# Girlfriend cheated - what to do?



## Isobel's Dad (Oct 7, 2011)

I found out two weeks ago that my girlfriend had sex recently with a married man. It's destroyed me, but she says it was a mistake and she loves me. 

Background:

We met twelve years ago, and have had a volatile relationship. I love her deeply, but from my perspective, she has had anger management issues that have resulted in me calling it off several times in despair, before realising that I miss her and love her loads. I'm sure she'd tell it differently!

She's often said she wants to be married, but I've told her that marriage just isn't important to me, however would certainly do it after e.g. a year of stableness and no dramas. The relationship is more important than a ring, but I guess she wants/needs the commitment.

Four years ago I'm ashamed to say that I had a one night stand with a stranger after a night out drinking. I didn't keep in touch her afterwards. My girlfriend immediately sensed it and confronted me, and I confessed. It resulted in us splitting for about ten months. I now realise that I hadn't appreciated how much that must have hurt her.

Two years ago she fell pregnant, we were both delighted and we now have a 14 month old daughter. Since she was born my girlfriend has refused to live with me and has been living with her parents. Our daughter has stayed over with me on average two or three nights per week, and we've been spending the weekends together as a family. I've told her several times that she is welcome to move back in with me, but have just been waiting for her to want to and realise it's the right thing to do. Things have been difficult, and I suspect there was an element of post-natal depression affecting her (although not to the extent that she was neglecting our baby). Plus my house is in need of serious decoration, so not a particularly nice environment at the moment.
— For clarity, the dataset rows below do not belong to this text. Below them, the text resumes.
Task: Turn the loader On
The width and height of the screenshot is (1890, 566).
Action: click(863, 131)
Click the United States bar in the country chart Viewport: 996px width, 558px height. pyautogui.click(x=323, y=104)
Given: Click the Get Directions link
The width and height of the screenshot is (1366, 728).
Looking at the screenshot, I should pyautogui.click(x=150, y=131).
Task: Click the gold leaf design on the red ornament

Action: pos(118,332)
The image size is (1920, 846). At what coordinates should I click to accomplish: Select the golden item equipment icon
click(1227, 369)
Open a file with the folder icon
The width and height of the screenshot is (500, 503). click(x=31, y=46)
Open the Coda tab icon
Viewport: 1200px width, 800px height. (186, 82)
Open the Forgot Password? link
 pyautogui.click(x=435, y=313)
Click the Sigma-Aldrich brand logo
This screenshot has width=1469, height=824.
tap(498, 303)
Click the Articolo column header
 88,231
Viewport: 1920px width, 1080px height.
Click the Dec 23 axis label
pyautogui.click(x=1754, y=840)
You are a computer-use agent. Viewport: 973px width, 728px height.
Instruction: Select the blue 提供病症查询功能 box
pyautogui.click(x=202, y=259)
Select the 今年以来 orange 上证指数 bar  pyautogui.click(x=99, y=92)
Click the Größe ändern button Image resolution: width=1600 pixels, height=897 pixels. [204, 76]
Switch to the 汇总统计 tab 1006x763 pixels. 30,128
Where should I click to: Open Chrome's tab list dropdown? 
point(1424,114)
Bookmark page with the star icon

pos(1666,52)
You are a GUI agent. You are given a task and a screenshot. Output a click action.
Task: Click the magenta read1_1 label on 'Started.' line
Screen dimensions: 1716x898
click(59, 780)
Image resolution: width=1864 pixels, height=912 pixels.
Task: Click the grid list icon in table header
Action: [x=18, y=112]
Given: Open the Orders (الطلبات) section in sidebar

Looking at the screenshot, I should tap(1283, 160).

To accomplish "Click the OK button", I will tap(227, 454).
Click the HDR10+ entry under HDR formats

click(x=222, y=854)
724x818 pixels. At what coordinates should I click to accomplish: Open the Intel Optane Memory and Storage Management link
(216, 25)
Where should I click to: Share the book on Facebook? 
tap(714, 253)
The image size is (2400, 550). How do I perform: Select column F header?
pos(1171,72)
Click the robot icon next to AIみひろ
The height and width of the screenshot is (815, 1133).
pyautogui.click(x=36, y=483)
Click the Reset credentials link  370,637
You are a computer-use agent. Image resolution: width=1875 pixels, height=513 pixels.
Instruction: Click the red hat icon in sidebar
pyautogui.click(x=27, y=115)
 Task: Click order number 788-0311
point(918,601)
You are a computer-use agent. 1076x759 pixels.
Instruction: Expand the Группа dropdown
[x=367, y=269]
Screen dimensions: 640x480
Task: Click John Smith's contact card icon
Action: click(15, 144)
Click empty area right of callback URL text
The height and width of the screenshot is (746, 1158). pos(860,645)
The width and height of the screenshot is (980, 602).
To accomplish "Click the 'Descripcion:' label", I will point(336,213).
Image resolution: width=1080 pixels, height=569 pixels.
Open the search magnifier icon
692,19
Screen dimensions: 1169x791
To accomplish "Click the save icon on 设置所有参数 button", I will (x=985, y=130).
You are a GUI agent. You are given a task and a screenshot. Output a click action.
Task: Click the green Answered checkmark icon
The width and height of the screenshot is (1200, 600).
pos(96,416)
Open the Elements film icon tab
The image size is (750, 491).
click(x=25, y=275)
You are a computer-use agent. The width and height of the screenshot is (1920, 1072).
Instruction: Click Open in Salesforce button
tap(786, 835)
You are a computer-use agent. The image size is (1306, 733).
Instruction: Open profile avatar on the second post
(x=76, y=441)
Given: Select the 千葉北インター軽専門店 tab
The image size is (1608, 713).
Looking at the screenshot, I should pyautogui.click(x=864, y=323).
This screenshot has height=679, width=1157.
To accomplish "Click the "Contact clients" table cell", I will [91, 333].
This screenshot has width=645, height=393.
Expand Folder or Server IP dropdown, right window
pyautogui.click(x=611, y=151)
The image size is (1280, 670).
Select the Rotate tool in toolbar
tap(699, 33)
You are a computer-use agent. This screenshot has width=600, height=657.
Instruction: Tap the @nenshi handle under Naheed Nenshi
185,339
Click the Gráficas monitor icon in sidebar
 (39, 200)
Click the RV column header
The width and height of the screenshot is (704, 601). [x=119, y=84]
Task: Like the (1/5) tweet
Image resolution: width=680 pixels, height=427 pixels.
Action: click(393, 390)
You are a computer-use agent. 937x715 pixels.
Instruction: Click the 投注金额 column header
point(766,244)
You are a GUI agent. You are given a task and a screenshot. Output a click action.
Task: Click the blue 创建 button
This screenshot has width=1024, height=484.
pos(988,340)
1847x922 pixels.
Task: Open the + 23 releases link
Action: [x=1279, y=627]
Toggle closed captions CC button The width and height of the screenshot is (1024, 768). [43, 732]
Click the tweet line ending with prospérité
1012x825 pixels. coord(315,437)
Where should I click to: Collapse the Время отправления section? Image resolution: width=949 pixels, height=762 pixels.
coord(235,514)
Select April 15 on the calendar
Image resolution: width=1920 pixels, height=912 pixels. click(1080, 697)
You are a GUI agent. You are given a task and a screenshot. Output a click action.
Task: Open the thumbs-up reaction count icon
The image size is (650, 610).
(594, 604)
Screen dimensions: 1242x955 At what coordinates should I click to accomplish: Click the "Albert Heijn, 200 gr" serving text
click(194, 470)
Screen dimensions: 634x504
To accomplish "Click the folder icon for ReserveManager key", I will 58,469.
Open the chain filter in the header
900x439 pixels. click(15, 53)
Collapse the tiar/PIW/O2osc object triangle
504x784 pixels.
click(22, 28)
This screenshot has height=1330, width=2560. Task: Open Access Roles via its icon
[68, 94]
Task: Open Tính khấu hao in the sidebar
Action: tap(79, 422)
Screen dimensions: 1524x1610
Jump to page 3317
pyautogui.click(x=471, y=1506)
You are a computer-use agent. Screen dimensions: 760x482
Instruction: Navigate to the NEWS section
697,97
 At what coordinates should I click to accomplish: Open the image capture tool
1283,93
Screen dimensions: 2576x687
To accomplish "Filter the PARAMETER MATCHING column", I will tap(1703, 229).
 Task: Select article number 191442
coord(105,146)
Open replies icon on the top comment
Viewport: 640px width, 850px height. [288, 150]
Anyway, about 10 weeks ago we went on a family holiday and it was great. It worked really well. Then about 6 weeks ago we started having sex again. It was the best sex we'd ever had, and we became really close again. It was like starting all over again, and I hadn't been as happy in years. 

Two weeks ago my girlfriend went away on a course (hundreds of miles away) for five days. When she got back we carried on where we'd left off. We talked about her moving back in and how great it would be if she was pregnant, but she got her period.

However something about her week away didn't sit right with me. She hadn't been returning my calls or texts and I got a little suspicious. Logged into her facebook account and there were messages there from a this married man she'd met on the course. They'd had unprotected sex (while we were talking about having another baby) and had kept in touch with phone calls and emails when she got back. In her messages she told him that she suspected as soon as she met him that they would "get it on", which hardly indicates that she was committed to me.

It's clear to me that she immediately fell for the guy, and by keeping in touch was leaving the door open for a repeat. He also seemed very keen, and was full of compliments. 

But now that I've found out she says she loves me, it was a one off mistake, and she wants us to work things out. I'm worried that this is just the guilt of being caught talking, so I guess I'll have to wait and see how she feels in a few weeks. 

I really didn't think she was capable of doing that. All the signs of a lack of contentment have been there for a while, but I really thought we'd turned a corner and were in a good place. That's why it's such a shock to me. In our twelve years together, I'd always felt secure that she'd never do that. She's the only girl I've ever felt that with.

So now we're in a bigger mess than ever. If we continue now I'll have to live with constant insecurity and worry. I even started to doubt whether our baby is mine, although I'm fairly certain she is.

Was what she did understandable and forgivable? I've made an appointment with a counsellor to talk this through, but would like to hear from others who've been through similar.

Although it only happened once, it's the ultimate betrayal in my mind, but it doesn't stop me loving her. It's certainly affected my health, both mental and physically.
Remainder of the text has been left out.